*DOCUMENT*

455 F2d 141 Mid-Eastern Electronics Inc v. First National Bank of Southern Maryland
455 F.2d 141
7 UCC Rep.Serv. 1089
MID-EASTERN ELECTRONICS, INC., Appellee,
FIRST NATIONAL BANK OF SOUTHERN MARYLAND, Garnishee, Appellant.
United States Court of Appeals,
Argued Dec. 5, 1969.
Decided July 28, 1970.
Richard M. Millman, Washington, D.C., and John C. Eldridge, Annapolis, Md., on brief for appellee.
David F. Albright and Norman P. Ramsey, Semmes, Bowen & Semmes, Baltimore, Md., on brief for appellant.
Before SOBELOFF and CRAVEN, Circuit Judges, and MERHIGE, District Judge.
MERHIGE, District Judge:
This action is before the Court for the second time. It involves a contest between an attaching judgment creditor, Mid-Eastern Electronics, Inc. (hereinafter referred to as the judgment creditor) and a garnishee-bank, First National Bank of Southern Maryland (hereinafter referred to as garnishee). The contest arises over certain assets belonging to Mid-Eastern's judgment-debtor, Continental Electronics, Inc. (hereinafter referred to as the judgment debtor).
On July 14, 1965, the judgment creditor obtained a judgment against the judgment debtor in the District Court for the sum of $30,763.32. In attempting to collect it, the judgment creditor levied upon the chattel assets, including inventory and equipment, of the judgment debtor, and in addition, on January 12, 1966, served a garnishment on the bank. After a plea of nulla bona, it later appeared that the bank was asserting a security interest in the debtor's personalty for the payment of certain notes of the debtor held by the bank.
It was stipulated by the parties that the inventory and equipment should be sold by the bank under a sale it had negotiated for $12,000.00. It was further stipulated that the respective rights of the parties should fasten on proceeds resulting from the sale. Subsequent to the sale, the judgment creditor moved for the condemnation of the proceeds realized by the sale which the bank represented to be $4,500.00.

Source records
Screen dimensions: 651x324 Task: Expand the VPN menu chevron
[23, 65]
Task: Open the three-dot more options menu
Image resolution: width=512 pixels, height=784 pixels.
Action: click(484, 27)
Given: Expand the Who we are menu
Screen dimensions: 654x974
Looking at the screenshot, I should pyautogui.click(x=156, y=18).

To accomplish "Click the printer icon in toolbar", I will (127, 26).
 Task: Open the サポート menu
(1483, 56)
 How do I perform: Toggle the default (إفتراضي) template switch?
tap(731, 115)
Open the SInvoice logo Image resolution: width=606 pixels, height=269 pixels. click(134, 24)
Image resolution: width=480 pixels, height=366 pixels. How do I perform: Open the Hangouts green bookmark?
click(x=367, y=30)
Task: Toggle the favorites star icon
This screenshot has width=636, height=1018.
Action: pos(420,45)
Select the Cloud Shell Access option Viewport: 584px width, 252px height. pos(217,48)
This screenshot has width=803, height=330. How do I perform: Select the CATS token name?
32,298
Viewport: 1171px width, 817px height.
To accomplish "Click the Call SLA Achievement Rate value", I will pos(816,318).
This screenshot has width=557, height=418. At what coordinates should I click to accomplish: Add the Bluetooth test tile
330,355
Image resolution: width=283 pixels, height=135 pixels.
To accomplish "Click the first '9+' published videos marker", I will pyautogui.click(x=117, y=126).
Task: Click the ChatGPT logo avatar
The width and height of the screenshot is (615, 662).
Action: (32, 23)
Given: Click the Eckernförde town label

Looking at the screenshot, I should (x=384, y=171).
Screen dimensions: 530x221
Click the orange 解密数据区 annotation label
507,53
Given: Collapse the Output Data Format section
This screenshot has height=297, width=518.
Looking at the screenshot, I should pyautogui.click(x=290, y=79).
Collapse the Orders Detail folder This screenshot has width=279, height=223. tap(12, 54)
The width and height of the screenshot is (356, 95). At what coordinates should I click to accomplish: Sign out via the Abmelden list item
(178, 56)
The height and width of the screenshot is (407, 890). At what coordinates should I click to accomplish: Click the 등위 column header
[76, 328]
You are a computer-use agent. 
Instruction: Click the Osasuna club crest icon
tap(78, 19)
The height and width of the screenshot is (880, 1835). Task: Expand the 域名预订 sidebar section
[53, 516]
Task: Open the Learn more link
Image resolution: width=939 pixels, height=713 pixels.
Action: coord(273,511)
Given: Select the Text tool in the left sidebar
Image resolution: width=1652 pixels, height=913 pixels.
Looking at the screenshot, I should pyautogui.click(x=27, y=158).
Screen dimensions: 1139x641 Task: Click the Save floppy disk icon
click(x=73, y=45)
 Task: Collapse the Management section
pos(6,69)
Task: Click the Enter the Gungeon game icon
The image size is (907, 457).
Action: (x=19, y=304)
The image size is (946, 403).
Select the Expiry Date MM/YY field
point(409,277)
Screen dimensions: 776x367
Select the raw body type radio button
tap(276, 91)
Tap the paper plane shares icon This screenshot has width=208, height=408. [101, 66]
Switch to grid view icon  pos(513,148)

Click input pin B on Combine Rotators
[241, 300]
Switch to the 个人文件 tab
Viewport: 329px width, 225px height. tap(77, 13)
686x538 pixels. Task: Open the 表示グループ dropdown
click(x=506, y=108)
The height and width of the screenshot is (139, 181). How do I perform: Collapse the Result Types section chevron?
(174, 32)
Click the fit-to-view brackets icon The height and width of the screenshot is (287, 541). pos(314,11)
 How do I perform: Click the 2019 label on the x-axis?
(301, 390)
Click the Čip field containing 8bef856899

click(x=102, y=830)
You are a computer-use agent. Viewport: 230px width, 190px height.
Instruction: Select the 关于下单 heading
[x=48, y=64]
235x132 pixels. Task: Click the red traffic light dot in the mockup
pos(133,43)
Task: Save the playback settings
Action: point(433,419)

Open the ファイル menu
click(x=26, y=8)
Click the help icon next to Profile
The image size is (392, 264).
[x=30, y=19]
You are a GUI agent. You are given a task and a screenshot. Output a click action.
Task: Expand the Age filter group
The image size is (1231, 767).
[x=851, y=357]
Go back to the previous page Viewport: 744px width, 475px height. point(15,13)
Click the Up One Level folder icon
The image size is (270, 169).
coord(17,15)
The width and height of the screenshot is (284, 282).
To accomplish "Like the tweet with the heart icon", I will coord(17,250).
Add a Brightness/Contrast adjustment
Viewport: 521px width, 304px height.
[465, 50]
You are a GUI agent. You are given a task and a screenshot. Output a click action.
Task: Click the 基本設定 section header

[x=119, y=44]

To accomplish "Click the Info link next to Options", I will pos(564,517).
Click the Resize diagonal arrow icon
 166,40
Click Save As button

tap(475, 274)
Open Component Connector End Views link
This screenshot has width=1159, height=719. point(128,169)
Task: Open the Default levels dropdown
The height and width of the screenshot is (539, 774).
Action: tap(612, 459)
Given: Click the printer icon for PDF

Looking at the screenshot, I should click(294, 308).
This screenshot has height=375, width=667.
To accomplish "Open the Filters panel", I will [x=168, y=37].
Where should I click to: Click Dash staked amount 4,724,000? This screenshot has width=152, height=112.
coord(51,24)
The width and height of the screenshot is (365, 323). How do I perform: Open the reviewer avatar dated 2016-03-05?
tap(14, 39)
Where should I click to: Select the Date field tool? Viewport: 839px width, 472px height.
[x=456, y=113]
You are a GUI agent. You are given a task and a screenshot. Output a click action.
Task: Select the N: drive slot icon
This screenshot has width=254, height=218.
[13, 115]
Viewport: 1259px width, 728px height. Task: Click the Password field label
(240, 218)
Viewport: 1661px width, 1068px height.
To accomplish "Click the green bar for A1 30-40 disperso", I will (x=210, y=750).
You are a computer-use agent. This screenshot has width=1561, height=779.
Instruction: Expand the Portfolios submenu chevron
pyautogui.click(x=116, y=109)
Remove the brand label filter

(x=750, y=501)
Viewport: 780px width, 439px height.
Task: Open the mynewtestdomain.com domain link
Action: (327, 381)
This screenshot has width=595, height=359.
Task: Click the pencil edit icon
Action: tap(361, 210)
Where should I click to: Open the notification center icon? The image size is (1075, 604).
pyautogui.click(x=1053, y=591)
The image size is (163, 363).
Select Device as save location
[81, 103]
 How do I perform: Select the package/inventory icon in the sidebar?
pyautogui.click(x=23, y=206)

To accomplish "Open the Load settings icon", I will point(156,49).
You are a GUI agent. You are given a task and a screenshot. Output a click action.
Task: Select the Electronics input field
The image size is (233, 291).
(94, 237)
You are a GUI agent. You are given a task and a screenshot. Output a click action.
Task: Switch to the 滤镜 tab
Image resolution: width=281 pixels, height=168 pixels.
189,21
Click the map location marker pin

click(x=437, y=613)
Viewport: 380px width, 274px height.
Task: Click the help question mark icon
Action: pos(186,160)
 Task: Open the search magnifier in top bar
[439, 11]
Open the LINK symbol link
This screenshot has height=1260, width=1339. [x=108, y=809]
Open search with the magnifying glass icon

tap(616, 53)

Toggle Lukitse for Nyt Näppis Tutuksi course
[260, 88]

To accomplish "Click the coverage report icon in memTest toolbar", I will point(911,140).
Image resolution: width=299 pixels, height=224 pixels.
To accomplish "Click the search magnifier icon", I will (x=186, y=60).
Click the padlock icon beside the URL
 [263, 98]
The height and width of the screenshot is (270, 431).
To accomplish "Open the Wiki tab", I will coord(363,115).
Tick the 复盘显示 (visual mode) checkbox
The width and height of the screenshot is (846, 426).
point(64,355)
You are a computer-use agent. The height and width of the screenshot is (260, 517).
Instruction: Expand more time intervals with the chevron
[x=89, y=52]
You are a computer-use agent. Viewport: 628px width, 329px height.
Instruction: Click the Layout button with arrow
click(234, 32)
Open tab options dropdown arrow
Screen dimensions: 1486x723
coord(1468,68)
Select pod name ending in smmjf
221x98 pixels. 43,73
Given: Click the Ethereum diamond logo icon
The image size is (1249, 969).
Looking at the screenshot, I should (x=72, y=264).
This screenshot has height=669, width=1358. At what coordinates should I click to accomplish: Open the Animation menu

*TASK SET*
1. Based on the court opinion, decide whether each statement agrees with it. (a) The judgment creditor obtained its judgment against the judgment debtor on July 14, 1965, for $30,763.32. (b) The bank negotiated the sale of the inventory and equipment for $4,500.00. (c) The case was argued on July 28, 1970.
2. From the rows, print the lines without changes. Begin at the line containing "Given: Click the printer icon for PDF" and stop after the line containing "will (x=210, y=750).".

*FULL ANSWERS*
1.
(a) Yes: "On July 14, 1965, the judgment creditor obtained a judgment against the judgment debtor in the District Court for the sum of $30,763.32."
(b) No: "the inventory and equipment should be sold by the bank under a sale it had negotiated for $12,000.00."
(c) No: "Argued Dec. 5, 1969."

2.
Given: Click the printer icon for PDF

Looking at the screenshot, I should click(294, 308).
This screenshot has height=375, width=667.
To accomplish "Open the Filters panel", I will [x=168, y=37].
Where should I click to: Click Dash staked amount 4,724,000? This screenshot has width=152, height=112.
coord(51,24)
The width and height of the screenshot is (365, 323). How do I perform: Open the reviewer avatar dated 2016-03-05?
tap(14, 39)
Where should I click to: Select the Date field tool? Viewport: 839px width, 472px height.
[x=456, y=113]
You are a GUI agent. You are given a task and a screenshot. Output a click action.
Task: Select the N: drive slot icon
This screenshot has width=254, height=218.
[13, 115]
Viewport: 1259px width, 728px height. Task: Click the Password field label
(240, 218)
Viewport: 1661px width, 1068px height.
To accomplish "Click the green bar for A1 30-40 disperso", I will (x=210, y=750).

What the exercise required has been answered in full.